The Middle East is, once again, the scene of intriguing moves. From a Chinese-brokered Saudi-Iran rapprochement to Syria's Bashar Assad's return to the Arab League and rumors of a growing kerfuffle between the Saudi and Emirati leaders, the region is abuzz with developments. Speculations are rife about an imminent breakthrough in the Joint Comprehensive Plan of Action (JCPOA), commonly known as the Iran nuclear deal.
While some commentators emphasize the United States' retrenchment from the region, others foresee that U.S. President Joe Biden's next moves would constitute his legacy for future generations. What constitutes the contours of this legacy is the million-dollar question. But strategists already know it is about a long-lasting power play.
From a realpolitik point of view, Washington's central strategy lies in preserving the regional power balance. The key objective is to prevent any state in the Middle East (except Israel) from becoming a formidable force capable of controlling the region. Like a weight on the opposing side of a scale, Tehran has long filled this role. During the 1980-88 Iran-Iraq War, the U.S. initially favored close ties with Saddam. Then, Washington gave a lifeline to Tehran via the Iran-Contra affair, followed by a period of dual containment, in which the Clinton administration weakened Iraq, and dented Iran with sanctions while bolstering its military presence in the Gulf countries. In the realm of strategy, Washington's move is called offshore balancing. By backing one power bloc against another, the U.S. was a "balancer" or "holder of the balance," which ensured its dominance with much lesser resources.
Fast forward to the present, Washington was not enthusiastic about China becoming a mediator between the Gulf states and Iran. This situation suggests that the U.S. is retreating from the region. Other signals, such as Saudi Arabia's lukewarm attitude toward the Western-led support to Ukraine and Riyadh's growing cooperation with Russia within the OPEC+, have created some misapprehension between the Saudi leaders and U.S. decision-makers but also with the United Arab Emirates (UAE).

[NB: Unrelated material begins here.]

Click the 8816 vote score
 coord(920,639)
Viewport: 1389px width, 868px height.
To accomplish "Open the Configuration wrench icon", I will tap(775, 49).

The growing prospects for a return to the nuclear deal and the intensification of closed-door negotiations could indicate that the Biden administration is about to make its next move for the region. Despite denials from Iran quarters, it is evident that neither Chinese investments nor strategic relations with Russia are sustainable strategies for Iran in the long run, considering the dire state of the Iranian economy. As Washington contemplates a revival of the JCPOA for lifting international sanctions, Tehran seems more committed to this than it appears. In the West, there is not much reluctance either.
The Gulf's economic engagement with China, Riyadh's rapprochement efforts with Tehran, and the rift between Saudi Crown Prince Mohammed bin Salman (MBS) and UAE President Sheikh Mohammed bin Zayed Al Nahyan are all part of a media spectacle that constitutes useful diversions. However, for U.S. strategists, the goal is to stay aware of such details and to keep a solid grip on the region's affairs. At the adequate time, Washington will make its moves that would remind all that "I am here, and I am not going anywhere."
Many anticipate that Saudi Arabia is the side that would soon face the balancing act, given its antagonistic relations with the Biden administration and the high threshold Riyadh requires in exchange for normalizing with Israel, such as a NATO-like security guarantee from the U.S., despite a challenging Congress barrier and expert objections.
The change in the balance of power can only occur by revitalizing the nuclear deal with Iran. Latest updates about the negotiations indicate that diplomats continue to iron out minor details of the JCPOA. This position suggests that if the deal were to happen, this endeavor would be purely a foreign policy tool to strengthen Iran and alter the balance in the Gulf rather than mere details about installing IAEA cameras and monitoring mechanisms.
Thus, the U.S. holds a significant card in its hand and already has a track record of making similar moves in the past.
Changing the balance of power in the Gulf will leave winners and losers. The Palestinians will be, as usual, among the losers. Like previous rhetorical exercises, Saudi Arabia's call for a two-state solution is merely lip service. Like Donald Trump's Abraham Accords, Biden's efforts for normalization won't bring a panacea to Palestine's ordeal. Israel, under the ultranationalist Benjamin Netanyahu government, is unlikely to make concessions. While MBS might seek alignment with Tel Aviv, whom he has already described as a potential ally, any agreements won't address the injustices on the ground. It's a sobering reality that the entire region grapples with, consciously or not.
The Middle East resembles Ursula Le Guin's story "The Ones Who Walk Away from Omelas," where joy and happiness come at the cost of a suffering child. Those in the region face a choice: ignore the ordeal of the victims across the region or stand for justice and peace, just as the name "Omelas" read backward closely echoes "Salem," connotating peace.